Hartmut Krauss

Zwangsverheiratung zwischen empirischer Realität und ideologischer Verdunkelung
Darstellung und kritische Kommentierung der Studie
„Zwangsverheiratung in Deutschland - Anzahl und Analyse von Beratungsfällen“ (Kurzfassung)

 

Im Auftrag des Bundesministeriums für Familie, Senioren, Frauen und Jugend wurde 2009 bis 2010 von der Johann Daniel Lawaetz-Stiftung eine empirische Untersuchung durchgeführt, um erstmals die bundesweite Verbreitung von Zwangsverheiratung (ZV) zu erfassen. Schriftlich befragt wurden demgemäß Beratungs- und Schutzeinrichtungen nach ihnen bekannt gewordenen und dokumentierten Fällen von ZV. Gleichzeitig fanden zusätzliche Erhebungen in relevanten Bereichen wie Schulen, Integrationszentren, Organisationen von Migranten etc. statt.

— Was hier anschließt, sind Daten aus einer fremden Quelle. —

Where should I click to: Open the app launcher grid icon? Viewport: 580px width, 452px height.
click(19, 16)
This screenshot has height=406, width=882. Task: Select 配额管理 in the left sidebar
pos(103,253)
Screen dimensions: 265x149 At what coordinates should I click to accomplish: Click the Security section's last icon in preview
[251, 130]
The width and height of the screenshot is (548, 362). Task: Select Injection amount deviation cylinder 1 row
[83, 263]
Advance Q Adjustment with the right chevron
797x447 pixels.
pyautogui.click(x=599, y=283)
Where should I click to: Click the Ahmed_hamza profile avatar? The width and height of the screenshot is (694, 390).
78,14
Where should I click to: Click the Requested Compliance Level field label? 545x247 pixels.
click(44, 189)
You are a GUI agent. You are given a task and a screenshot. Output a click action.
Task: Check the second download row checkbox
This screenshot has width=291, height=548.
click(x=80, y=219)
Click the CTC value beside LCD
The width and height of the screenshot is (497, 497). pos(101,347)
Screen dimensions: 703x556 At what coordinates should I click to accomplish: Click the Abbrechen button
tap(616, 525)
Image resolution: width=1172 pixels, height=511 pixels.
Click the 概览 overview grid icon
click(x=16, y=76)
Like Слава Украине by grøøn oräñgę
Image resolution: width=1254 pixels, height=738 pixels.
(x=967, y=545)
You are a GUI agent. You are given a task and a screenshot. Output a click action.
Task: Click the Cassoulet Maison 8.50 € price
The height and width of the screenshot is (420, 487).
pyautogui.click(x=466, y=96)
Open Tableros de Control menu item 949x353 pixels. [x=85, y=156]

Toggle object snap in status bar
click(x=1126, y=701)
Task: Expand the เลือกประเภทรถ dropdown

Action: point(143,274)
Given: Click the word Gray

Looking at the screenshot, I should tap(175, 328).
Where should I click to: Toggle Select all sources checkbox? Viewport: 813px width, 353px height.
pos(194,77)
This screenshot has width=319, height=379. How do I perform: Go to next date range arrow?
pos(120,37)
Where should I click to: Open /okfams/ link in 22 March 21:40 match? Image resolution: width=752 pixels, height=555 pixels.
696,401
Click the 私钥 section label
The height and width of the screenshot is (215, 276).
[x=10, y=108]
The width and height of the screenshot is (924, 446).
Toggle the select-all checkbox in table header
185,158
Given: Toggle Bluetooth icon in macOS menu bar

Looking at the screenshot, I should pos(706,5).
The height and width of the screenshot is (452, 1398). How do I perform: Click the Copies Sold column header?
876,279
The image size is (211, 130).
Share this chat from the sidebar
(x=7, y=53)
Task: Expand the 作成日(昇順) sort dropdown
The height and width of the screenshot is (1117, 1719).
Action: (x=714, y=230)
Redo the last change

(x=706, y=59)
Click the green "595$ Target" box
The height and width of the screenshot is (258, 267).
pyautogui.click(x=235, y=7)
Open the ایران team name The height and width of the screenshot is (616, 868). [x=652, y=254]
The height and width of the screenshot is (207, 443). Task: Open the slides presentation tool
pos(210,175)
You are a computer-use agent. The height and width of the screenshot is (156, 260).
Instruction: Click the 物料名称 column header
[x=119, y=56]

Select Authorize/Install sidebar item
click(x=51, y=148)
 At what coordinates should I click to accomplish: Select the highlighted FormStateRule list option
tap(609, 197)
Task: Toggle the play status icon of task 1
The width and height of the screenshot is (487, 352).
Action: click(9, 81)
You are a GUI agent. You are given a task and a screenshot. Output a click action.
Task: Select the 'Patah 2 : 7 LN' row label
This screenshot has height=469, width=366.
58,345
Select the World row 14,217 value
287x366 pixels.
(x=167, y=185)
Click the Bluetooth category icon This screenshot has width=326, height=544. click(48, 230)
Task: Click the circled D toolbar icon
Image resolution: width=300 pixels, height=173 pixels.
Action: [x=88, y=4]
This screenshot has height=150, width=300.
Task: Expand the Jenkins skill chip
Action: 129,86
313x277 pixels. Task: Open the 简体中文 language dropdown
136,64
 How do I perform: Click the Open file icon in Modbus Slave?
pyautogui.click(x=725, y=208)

Von den angefragten 1.445 Beratungs- und Schutzeinrichtungen antworteten 830. Von diesen waren 366 mit ZV(1) konfrontiert worden. „Von den 830 Einrichtungen, die sich an der Befragung beteiligt haben, nannten 358 Einrichtungen Beratungsfälle, die sich für das Jahr 2008 auf insgesamt 3.443 beratene Personen beliefen, darunter 252 (7%) Männer.“ (S. 22). Die Zahl von 3.443 Beratungsfällen stellt eine Bruttogröße dar, da von ZV Betroffene zum Teil mehrere Beratungsstellen aufsuchen. Diese Zahl der Mehrfachzählungen lag schätzungsweise zwischen 14 und 43%. Andererseits ist aber von einer hohen Dunkelziffer von ZV auszugehen, da nur ein - wahrscheinlich kleinerer - Teil von Betroffenen Beratungsstellen aufsucht.
An der Schulbefragung beteiligten sich 254 von 726 angeschriebenen Schulen, was einem Rücklauf von 35% entspricht. Bei etwa einem Drittel der antwortenden Schulen war ZV ein Thema.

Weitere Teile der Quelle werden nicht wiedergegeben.